Excellent story. May be fantasy, historical fiction, humor, social commentary, or romance, but not science fiction, though that’s what most people call it. Folks learn to time travel by positive thinking. Kind of like Dorothy without ruby slippers. Well developed, well written. Lots of neat trivia about 1880s New York City. “This kind of research becomes time-wasting foolishness, but fun,” Finney. Fun reading, too.
‘We don’t care very much about what happens to our poor, but the nineteenth century cared even less, it seems to me.’
Published in 1970. A time capsule of life that is as remote to many current readers as the Middle Ages. Even the differences between 1970 and now are striking. Nice illustrations. Logic and continuity gaps, but they hardly spoil the fun. Many unsupported opinions but that’s why people write science fiction, or whatever this is. New Yorkers will enjoy it most.
‘He developed and printed his own films; there were a couple dozen of them strung out on a line like a washing.’
Quibbles. Photography in 1882 was expensive, awkward, and stinky. Unlikely someone would do it in their boarding house room. Travelers seem locked in place and time, except when they’re not. Almost like wishing on a star. Several dateline anachronisms. The protagonist doesn’t understand what low profile means; he calls attention to himself at every turn.
‘It is becoming more and more certain, as science uses an almost brand-new ability to pull apart the deepest puzzles of the universe, that we need not and should not necessarily do something only because we’ve learned how.’

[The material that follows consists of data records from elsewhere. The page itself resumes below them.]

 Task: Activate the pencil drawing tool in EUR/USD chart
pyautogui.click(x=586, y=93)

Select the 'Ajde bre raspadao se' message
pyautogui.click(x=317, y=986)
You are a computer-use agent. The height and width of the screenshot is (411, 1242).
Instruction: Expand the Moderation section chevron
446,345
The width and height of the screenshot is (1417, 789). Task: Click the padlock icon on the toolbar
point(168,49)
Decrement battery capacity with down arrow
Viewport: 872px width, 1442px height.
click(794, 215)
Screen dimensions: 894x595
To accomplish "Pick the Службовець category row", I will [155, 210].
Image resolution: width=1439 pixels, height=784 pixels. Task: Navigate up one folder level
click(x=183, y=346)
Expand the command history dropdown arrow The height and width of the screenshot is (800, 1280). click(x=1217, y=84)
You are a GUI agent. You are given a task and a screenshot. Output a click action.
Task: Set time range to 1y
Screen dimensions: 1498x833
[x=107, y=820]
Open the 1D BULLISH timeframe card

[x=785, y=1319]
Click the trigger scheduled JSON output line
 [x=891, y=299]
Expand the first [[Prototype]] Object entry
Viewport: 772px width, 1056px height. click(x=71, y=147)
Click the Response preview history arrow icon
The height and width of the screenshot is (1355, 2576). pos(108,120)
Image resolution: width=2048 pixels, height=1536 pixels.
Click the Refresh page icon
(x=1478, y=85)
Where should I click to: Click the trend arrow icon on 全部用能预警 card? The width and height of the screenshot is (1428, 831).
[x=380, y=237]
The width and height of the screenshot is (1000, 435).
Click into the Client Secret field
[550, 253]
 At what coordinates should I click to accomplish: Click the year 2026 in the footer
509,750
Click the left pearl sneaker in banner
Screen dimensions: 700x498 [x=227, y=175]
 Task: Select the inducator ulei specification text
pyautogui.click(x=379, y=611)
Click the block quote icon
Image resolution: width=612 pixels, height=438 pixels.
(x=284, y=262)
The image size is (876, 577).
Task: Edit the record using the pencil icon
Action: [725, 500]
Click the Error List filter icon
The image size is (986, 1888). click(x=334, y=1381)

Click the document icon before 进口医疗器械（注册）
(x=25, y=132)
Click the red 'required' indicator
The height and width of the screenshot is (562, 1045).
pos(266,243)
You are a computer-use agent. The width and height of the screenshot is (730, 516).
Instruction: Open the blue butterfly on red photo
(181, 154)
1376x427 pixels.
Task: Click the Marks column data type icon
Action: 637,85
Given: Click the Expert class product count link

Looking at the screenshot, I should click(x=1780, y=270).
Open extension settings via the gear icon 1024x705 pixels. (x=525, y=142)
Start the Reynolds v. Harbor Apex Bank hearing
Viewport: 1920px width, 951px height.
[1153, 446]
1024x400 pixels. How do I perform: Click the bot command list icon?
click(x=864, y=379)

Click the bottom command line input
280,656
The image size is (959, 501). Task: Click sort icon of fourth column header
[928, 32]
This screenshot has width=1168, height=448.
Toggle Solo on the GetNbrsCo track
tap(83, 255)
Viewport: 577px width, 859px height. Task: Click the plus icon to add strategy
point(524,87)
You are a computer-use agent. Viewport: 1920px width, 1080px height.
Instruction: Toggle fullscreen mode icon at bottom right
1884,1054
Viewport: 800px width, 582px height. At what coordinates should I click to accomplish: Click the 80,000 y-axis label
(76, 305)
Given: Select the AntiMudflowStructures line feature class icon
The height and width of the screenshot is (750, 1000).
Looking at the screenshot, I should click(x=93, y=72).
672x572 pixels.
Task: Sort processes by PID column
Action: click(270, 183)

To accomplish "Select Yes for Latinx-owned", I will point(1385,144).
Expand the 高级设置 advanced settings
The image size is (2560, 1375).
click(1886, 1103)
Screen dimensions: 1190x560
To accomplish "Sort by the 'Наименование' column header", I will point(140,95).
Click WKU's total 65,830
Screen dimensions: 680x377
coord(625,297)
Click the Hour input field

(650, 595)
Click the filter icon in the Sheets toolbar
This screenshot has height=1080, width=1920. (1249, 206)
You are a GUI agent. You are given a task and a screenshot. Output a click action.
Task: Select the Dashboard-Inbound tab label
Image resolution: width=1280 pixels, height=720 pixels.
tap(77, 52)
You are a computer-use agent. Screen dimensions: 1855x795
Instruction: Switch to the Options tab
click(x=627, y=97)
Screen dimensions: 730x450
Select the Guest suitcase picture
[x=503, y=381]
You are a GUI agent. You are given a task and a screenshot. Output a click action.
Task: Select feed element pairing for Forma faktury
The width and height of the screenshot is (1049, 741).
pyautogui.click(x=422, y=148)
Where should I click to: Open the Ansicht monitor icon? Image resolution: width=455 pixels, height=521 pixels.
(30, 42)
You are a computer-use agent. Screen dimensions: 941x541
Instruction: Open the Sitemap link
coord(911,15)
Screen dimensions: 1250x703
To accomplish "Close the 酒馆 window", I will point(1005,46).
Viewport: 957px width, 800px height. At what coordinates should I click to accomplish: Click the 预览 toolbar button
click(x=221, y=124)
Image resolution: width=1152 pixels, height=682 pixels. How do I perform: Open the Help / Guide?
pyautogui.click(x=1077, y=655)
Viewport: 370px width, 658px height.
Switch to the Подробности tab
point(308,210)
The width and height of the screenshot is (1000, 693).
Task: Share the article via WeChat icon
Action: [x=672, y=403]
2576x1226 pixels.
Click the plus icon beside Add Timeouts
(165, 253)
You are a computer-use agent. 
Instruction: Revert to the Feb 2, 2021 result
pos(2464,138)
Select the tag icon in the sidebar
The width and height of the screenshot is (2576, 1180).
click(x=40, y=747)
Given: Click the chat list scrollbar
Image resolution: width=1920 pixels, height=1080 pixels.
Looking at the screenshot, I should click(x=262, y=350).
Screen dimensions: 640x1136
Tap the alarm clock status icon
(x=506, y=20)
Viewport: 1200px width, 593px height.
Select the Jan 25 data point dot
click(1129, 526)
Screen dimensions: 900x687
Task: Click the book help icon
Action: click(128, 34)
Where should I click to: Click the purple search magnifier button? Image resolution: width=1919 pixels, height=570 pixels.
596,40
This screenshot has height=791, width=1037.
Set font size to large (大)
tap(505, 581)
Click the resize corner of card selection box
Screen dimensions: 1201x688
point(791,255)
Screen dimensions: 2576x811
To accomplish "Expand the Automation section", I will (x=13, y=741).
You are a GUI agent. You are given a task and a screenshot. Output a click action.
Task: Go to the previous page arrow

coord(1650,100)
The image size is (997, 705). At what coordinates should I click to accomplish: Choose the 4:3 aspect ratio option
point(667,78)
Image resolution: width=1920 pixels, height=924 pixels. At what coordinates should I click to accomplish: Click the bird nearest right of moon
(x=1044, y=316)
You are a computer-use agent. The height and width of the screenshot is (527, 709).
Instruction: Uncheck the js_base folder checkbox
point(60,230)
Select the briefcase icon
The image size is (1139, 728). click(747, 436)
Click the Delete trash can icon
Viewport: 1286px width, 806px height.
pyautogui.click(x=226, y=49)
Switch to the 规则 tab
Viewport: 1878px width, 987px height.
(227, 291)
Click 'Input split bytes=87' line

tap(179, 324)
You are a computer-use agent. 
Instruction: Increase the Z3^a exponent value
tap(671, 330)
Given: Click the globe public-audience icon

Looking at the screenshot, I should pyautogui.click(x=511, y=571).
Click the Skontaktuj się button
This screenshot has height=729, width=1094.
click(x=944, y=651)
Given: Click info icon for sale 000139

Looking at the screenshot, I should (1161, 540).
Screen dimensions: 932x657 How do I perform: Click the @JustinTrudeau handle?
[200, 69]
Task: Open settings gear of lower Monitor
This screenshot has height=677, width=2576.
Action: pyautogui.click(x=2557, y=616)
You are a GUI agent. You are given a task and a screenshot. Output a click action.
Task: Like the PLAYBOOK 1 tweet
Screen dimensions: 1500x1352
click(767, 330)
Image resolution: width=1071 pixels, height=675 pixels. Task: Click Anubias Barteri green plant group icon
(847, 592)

“In the [Somewhere in Time movie], [Christopher] Reeve’s character consults with a Dr. Finney …, a time travel theorist. This is a deliberate nod to author Jack Finney, whose novel Time and Again, published five years before Richard Matheson’s 1975 novel Bid Time Return, on which this film is based, features an almost identical theory on the mechanics of time travel.” Wikipedia
‘If in my own time I couldn’t stand by and allow the life of a girl I knew and liked to be destroyed if I could prevent it, I finally knew that I couldn’t do it here either.’